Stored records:
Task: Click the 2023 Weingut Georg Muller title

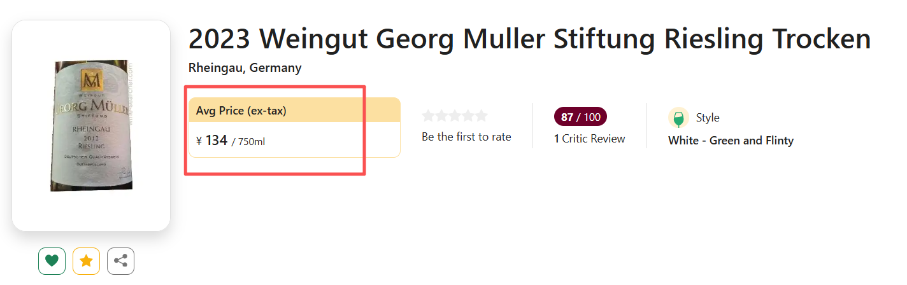Action: click(529, 39)
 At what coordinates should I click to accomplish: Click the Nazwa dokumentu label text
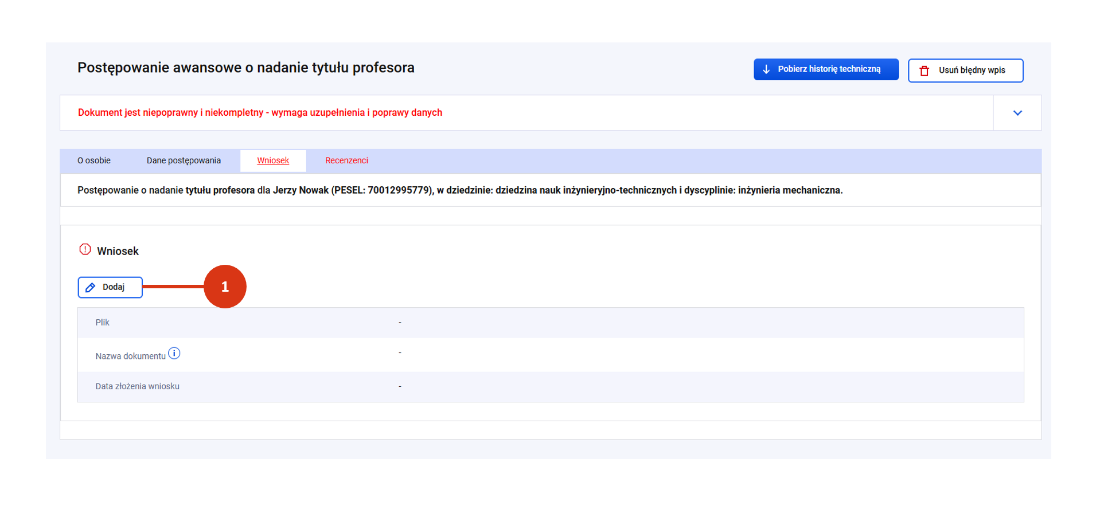click(x=130, y=356)
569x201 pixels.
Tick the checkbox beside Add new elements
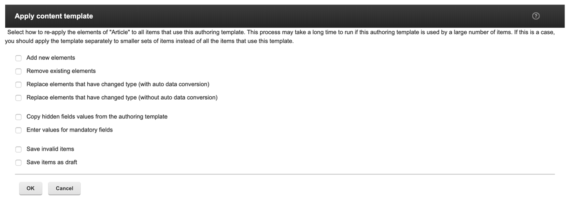pyautogui.click(x=18, y=58)
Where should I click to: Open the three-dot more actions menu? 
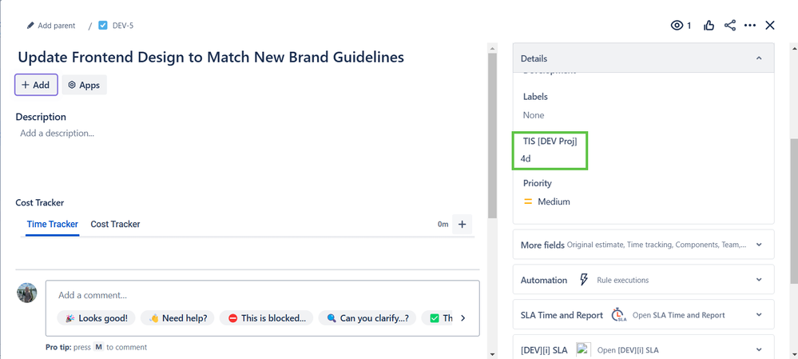(x=750, y=26)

### PROBLEM STATEMENT
Please write out, word for word, each line from the one with "Tick the checkbox beside Add new elements" to the last line of the data, keeping both ends and omitting pictures.

### FINAL ANSWER
Tick the checkbox beside Add new elements
pyautogui.click(x=18, y=58)
Where should I click to: Open the three-dot more actions menu? 
(x=750, y=26)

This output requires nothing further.